What the task asks >> Your answer should hold every line of the records below that contains the string "blue".

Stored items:
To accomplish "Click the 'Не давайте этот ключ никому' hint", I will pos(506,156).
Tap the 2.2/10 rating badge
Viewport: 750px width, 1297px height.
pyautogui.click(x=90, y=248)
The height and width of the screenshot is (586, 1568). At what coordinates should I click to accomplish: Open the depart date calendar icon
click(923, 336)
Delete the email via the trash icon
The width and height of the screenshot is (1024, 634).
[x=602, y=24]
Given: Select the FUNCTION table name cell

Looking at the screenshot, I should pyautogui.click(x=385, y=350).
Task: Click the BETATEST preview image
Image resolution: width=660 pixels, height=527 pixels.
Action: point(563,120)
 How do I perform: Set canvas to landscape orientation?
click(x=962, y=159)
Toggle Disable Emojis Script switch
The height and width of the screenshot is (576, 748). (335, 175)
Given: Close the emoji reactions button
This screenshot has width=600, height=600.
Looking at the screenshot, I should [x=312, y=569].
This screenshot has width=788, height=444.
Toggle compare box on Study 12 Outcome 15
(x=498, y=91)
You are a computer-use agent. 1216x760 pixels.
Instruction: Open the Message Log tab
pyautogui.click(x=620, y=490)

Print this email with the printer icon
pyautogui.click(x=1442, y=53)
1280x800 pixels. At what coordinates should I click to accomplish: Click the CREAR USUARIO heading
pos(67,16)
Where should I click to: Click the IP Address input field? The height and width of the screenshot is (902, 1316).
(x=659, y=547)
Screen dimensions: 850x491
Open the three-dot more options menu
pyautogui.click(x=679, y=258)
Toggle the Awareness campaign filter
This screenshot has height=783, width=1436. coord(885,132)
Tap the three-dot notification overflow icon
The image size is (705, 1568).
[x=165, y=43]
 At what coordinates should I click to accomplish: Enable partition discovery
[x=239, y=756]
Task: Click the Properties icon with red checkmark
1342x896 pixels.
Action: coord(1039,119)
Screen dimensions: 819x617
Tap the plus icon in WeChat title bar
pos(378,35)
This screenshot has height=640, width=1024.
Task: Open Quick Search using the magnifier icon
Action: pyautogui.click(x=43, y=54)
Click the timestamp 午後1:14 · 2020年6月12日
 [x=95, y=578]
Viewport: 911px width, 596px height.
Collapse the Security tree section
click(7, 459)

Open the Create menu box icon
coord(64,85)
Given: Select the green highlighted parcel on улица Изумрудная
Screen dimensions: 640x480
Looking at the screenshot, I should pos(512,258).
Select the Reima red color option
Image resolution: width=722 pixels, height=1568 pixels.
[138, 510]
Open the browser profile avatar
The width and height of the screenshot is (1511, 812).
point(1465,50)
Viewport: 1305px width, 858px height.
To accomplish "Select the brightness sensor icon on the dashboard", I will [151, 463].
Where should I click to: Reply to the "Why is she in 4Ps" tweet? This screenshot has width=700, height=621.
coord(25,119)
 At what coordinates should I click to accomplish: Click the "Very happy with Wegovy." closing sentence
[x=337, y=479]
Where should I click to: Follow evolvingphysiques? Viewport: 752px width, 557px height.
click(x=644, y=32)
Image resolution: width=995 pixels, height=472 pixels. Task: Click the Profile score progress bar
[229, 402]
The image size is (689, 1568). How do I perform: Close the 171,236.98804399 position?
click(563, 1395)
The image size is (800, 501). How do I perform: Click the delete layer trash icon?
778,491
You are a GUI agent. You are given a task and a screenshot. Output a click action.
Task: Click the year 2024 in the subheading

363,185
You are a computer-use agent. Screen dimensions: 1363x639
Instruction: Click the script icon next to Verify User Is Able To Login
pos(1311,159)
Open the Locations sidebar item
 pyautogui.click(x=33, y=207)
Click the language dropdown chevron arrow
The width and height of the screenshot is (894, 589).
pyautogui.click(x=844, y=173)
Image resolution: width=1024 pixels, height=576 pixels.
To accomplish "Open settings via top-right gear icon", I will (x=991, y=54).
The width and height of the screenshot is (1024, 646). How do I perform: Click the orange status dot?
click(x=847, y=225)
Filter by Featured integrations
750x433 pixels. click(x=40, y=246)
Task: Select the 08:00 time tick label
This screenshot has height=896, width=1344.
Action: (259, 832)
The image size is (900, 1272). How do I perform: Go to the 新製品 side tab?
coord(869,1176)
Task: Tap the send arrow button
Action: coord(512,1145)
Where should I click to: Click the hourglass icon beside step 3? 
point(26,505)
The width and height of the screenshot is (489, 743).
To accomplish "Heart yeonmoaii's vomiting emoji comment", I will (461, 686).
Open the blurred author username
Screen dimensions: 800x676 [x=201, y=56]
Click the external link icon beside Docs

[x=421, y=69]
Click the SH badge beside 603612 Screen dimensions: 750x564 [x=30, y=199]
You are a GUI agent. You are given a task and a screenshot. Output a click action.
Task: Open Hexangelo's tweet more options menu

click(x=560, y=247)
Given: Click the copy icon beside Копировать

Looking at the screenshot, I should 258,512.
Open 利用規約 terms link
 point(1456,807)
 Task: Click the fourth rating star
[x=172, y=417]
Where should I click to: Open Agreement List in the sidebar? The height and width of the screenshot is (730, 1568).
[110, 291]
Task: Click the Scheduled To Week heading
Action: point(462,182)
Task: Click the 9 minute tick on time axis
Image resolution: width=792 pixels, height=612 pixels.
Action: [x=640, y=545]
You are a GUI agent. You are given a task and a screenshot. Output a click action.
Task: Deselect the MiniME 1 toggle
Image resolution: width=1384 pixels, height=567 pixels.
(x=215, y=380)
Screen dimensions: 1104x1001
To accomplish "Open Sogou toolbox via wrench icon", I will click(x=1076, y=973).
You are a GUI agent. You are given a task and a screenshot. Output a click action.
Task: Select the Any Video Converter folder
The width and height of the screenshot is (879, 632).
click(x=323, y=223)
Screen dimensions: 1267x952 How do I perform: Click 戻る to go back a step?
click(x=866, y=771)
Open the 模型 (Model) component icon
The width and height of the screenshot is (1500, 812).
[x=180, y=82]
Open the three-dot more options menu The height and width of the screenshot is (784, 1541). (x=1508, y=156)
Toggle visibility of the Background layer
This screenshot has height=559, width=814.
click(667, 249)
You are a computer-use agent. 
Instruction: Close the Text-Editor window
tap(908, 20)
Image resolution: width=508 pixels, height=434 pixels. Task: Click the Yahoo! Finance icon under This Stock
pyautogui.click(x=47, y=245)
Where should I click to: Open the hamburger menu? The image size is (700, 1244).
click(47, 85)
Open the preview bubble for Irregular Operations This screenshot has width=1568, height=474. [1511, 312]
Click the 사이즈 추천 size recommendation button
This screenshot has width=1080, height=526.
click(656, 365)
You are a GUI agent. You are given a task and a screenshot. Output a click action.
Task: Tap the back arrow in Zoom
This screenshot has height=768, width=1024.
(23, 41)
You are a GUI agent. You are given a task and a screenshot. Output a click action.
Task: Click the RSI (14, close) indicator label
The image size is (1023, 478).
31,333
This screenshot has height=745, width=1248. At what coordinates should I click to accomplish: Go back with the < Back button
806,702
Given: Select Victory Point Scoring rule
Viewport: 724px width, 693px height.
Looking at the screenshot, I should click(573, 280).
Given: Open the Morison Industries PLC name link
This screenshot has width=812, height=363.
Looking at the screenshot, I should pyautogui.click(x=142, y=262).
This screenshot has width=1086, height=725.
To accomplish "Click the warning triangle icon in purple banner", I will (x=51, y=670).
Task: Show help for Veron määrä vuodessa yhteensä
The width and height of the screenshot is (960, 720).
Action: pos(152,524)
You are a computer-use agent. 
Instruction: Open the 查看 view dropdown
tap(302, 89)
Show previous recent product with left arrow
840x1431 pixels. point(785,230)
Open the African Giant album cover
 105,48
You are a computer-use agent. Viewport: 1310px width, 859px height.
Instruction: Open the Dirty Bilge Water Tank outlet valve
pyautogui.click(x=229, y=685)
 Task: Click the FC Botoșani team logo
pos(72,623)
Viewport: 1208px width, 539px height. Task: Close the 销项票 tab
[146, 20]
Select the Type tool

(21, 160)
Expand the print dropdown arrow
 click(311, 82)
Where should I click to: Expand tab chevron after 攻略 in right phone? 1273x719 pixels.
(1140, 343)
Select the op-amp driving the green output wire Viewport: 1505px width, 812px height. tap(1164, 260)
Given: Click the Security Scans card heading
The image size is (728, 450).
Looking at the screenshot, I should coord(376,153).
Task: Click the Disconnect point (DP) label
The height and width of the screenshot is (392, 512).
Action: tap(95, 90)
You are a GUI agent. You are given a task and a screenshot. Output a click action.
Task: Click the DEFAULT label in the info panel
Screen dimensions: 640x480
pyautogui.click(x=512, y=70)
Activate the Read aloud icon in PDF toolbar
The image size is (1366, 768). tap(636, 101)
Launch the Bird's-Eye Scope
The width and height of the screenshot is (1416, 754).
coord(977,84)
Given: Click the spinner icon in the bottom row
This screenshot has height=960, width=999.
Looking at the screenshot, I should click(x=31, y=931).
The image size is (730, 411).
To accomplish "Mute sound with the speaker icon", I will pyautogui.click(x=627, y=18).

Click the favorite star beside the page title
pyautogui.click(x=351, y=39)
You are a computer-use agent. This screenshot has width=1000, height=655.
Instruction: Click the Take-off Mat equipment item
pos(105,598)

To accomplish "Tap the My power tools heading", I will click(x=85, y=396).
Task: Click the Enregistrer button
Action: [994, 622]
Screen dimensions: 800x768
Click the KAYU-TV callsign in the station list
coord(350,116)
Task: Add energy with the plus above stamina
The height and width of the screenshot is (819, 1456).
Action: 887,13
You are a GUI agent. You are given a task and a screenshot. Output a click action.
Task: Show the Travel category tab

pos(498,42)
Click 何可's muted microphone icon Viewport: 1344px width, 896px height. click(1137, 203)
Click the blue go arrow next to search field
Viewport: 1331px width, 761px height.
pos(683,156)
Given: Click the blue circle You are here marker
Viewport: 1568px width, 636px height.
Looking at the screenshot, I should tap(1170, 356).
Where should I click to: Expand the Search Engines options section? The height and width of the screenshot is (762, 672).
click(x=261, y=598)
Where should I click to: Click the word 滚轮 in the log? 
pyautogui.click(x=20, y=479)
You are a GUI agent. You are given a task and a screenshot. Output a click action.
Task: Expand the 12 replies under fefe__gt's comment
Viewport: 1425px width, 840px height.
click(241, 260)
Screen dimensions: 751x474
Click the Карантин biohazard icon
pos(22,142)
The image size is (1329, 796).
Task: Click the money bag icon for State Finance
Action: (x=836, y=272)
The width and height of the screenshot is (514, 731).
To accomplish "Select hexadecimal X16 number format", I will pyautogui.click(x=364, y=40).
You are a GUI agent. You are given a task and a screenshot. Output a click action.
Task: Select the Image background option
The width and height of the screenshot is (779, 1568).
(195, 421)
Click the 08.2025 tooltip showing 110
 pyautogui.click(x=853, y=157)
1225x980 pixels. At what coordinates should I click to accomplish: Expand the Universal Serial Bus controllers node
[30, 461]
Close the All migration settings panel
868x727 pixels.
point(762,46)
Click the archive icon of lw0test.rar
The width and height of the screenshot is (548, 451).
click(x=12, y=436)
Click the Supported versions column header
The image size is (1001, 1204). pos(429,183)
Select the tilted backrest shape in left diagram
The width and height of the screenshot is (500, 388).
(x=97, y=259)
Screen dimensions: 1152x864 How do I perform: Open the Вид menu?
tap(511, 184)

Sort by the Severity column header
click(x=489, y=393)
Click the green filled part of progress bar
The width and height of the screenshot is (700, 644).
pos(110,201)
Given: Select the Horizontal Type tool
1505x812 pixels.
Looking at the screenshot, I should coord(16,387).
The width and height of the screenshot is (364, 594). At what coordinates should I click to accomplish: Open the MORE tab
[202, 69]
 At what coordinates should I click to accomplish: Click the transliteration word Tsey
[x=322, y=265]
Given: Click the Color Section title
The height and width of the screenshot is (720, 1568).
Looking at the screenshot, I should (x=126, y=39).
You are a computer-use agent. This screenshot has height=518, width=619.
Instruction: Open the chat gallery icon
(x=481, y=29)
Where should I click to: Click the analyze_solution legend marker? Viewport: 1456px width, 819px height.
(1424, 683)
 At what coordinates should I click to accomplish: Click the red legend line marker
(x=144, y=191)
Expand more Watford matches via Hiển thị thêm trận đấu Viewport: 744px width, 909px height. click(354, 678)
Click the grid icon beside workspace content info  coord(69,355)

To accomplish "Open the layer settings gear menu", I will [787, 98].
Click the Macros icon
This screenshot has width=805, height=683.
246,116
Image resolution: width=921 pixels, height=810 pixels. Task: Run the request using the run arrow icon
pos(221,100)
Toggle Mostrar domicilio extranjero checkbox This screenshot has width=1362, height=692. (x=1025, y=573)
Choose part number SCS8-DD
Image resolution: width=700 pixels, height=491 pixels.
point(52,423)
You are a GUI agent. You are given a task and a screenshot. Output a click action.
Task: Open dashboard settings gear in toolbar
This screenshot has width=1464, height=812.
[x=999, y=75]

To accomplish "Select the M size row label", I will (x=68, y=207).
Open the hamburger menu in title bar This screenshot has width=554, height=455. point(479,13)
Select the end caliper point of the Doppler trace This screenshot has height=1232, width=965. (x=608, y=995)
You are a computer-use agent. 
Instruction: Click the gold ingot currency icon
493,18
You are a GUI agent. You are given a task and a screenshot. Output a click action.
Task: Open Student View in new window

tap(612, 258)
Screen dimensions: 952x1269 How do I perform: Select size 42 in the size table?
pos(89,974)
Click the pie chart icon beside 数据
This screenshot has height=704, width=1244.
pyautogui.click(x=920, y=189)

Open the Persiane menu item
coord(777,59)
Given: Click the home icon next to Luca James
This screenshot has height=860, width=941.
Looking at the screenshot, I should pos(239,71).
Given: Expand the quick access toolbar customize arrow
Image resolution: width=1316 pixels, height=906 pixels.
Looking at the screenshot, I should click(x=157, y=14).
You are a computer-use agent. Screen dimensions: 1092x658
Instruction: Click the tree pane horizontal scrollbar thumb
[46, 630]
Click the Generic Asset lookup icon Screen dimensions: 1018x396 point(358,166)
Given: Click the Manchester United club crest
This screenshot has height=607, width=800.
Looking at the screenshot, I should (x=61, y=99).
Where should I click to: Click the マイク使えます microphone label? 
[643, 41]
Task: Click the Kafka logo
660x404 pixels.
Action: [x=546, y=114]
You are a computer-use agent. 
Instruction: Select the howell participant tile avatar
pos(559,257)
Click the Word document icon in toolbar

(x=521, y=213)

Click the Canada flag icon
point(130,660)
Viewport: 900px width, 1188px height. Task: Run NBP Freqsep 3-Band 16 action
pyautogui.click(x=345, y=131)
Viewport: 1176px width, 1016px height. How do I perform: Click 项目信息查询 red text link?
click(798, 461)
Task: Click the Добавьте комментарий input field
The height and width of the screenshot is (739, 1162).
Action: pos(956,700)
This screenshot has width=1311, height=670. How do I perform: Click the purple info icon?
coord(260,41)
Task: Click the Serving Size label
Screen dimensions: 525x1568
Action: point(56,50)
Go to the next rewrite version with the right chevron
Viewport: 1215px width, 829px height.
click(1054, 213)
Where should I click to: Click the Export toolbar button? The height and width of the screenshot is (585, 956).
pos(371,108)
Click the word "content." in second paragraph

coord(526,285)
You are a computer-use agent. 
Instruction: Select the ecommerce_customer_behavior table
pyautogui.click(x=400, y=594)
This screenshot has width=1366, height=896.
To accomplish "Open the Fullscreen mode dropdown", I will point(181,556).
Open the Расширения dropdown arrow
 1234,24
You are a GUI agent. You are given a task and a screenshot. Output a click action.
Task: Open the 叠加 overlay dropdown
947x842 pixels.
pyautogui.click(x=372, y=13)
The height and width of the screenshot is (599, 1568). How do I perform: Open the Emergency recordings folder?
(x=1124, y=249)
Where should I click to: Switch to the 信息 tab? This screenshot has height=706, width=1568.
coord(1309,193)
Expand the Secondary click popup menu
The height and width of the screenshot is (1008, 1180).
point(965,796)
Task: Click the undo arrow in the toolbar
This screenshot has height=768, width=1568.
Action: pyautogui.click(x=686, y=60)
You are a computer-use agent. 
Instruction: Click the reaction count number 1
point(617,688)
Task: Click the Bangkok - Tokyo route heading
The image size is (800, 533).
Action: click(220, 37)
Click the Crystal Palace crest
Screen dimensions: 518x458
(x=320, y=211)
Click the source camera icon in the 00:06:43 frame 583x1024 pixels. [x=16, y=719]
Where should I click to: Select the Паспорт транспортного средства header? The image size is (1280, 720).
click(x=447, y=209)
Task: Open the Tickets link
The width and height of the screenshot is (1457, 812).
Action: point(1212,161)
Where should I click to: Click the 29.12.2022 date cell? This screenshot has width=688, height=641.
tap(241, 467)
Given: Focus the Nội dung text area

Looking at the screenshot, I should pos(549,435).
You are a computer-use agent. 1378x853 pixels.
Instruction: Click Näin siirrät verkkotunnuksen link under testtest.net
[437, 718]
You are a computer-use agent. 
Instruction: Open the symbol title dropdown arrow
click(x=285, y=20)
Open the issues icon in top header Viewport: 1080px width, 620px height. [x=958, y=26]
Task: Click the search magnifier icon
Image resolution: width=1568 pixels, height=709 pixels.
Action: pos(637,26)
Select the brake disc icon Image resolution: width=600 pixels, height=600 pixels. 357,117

Output below >>
Click the blue go arrow next to search field
Given: Click the blue circle You are here marker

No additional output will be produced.